Current work and news

New paper: Three Ways of
Doing Philosophy of the City

October 2023

In this paper, I propose to subdivide philosophy of the city into three more specific areas of study. First, philosophy of the city as urban epistemology and philosophy of the urban sciences focusses on problems of experiencing and knowing cities and of generating scientific knowledge about cities. Second, philosophy of the city as urban normative theory seeks to interpret and spell out the central categories of practical philosophy—the right, the good, the aesthetic, the democratic etc.—for urban contexts. Third, applied philosophy of the city aims to combine philosophical analysis with the search for practical solutions and concrete possibilities for change.
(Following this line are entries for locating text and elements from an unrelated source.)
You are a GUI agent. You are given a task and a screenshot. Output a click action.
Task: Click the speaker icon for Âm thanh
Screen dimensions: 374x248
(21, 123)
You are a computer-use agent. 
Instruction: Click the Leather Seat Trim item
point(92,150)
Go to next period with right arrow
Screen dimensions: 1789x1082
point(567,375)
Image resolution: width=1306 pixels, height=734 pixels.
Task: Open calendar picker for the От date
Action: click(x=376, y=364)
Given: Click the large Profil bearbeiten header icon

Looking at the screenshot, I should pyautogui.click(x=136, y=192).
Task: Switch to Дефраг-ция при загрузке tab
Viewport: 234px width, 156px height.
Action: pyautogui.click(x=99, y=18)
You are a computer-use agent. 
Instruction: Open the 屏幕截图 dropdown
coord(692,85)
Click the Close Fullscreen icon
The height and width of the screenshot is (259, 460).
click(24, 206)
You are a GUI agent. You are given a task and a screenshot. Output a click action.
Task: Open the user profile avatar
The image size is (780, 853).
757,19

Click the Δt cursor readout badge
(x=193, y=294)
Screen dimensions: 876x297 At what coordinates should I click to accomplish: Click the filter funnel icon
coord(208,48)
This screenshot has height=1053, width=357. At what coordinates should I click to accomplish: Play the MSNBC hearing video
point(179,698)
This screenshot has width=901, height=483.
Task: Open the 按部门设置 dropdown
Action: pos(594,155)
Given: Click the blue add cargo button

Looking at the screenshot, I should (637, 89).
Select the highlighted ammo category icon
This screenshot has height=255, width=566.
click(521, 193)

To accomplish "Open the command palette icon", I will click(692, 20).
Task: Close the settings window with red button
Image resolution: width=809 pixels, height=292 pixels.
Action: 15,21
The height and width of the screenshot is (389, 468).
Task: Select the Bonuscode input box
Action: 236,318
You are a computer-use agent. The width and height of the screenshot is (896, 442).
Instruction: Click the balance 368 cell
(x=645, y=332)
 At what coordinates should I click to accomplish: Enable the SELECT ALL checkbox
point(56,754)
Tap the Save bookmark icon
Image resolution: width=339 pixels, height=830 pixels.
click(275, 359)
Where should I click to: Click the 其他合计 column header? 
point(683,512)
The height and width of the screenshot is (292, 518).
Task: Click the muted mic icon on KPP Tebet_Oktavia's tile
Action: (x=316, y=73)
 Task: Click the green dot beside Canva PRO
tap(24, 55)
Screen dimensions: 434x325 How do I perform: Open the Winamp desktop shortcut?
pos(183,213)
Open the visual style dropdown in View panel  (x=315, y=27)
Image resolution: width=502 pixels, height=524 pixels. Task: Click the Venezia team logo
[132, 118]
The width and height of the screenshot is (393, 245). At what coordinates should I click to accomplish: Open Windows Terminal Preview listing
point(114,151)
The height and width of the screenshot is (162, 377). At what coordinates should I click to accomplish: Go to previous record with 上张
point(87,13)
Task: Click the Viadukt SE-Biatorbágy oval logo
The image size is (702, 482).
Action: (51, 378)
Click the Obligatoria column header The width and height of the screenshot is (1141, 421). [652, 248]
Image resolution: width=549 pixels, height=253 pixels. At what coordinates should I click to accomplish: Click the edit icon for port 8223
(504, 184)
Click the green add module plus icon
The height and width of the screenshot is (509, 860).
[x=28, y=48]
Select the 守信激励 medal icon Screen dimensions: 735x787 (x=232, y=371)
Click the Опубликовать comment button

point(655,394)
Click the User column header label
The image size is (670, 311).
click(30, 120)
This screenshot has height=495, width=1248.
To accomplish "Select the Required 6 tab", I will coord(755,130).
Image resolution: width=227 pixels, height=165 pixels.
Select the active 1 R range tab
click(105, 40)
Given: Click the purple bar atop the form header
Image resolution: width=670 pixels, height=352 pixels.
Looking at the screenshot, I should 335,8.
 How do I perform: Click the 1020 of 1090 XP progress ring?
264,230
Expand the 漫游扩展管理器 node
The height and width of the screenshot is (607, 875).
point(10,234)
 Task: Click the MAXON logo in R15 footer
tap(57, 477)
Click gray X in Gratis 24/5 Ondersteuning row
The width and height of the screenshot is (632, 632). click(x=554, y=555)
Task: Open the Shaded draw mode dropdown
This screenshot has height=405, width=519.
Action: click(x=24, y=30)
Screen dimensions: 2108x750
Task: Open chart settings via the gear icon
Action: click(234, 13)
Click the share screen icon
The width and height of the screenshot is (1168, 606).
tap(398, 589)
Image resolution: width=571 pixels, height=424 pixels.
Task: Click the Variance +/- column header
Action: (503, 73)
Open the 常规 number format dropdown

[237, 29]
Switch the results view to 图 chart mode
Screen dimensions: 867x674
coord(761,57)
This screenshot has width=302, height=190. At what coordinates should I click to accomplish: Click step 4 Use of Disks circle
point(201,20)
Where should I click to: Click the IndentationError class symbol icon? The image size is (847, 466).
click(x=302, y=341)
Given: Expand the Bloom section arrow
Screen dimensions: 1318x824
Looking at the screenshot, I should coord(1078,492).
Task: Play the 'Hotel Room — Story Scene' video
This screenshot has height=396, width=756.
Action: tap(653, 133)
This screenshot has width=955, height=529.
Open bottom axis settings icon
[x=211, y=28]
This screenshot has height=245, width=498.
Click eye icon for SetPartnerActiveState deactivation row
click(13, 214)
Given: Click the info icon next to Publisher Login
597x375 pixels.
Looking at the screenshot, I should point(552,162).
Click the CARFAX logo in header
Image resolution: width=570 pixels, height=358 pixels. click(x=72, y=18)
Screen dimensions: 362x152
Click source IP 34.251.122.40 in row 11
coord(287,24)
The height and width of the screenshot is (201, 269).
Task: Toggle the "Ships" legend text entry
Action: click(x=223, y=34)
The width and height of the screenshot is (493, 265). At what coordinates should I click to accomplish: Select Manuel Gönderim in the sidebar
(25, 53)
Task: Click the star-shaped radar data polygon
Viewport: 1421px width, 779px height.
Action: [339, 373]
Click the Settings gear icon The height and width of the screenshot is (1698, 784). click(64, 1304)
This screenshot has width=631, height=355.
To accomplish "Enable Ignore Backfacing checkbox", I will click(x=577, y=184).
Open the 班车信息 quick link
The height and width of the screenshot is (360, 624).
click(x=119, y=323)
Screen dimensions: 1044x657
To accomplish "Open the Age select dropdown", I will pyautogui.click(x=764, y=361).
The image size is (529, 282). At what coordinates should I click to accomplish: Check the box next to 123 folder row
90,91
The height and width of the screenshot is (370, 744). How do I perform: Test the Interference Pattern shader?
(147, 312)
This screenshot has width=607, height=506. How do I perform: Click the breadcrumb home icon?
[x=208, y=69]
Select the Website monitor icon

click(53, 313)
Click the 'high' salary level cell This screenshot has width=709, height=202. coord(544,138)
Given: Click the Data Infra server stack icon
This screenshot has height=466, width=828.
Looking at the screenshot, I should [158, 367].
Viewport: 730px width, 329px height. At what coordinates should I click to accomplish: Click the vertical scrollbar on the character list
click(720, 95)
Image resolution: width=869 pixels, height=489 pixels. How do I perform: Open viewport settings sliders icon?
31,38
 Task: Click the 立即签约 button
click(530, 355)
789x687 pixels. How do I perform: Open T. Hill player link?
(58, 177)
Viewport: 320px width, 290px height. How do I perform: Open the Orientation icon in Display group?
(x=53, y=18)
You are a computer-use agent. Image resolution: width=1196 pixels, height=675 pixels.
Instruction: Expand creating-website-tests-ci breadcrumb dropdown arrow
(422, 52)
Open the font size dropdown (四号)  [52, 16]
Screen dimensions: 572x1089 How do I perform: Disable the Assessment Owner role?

The benefit of such a subdivision of the field is twofold. On the one hand, this systematization clarifies the mutual relations between philosophy of the city, other branches of philosophy, and other urban sciences. On the other hand, it helps identifying open question and blind spots within the current debate and, thereby, opens up new directions for future research in philosophy of the city.

September 2023

Our everyday lifeworlds receive little attention in contemporary climate ethics. This is unfortunate, as climate ethics can benefit from an in-depth analysis of the lifeworld-perspective. The paper focuses on two key problems, the problem of individual climate responsibility and the problem of the individual’s motivation to support climate protection policies. Currently discussed strategies to solve both problems face serious objections. A lifeworld-oriented perspective, so I argue, helps us to better understand both problems as well as the reasons why they are practically resistant to solutions proposed in the philosophical literature. Likewise, I present some suggestions on how the problems of individual responsibility and motivation could be handled from a lifeworld-oriented perspective.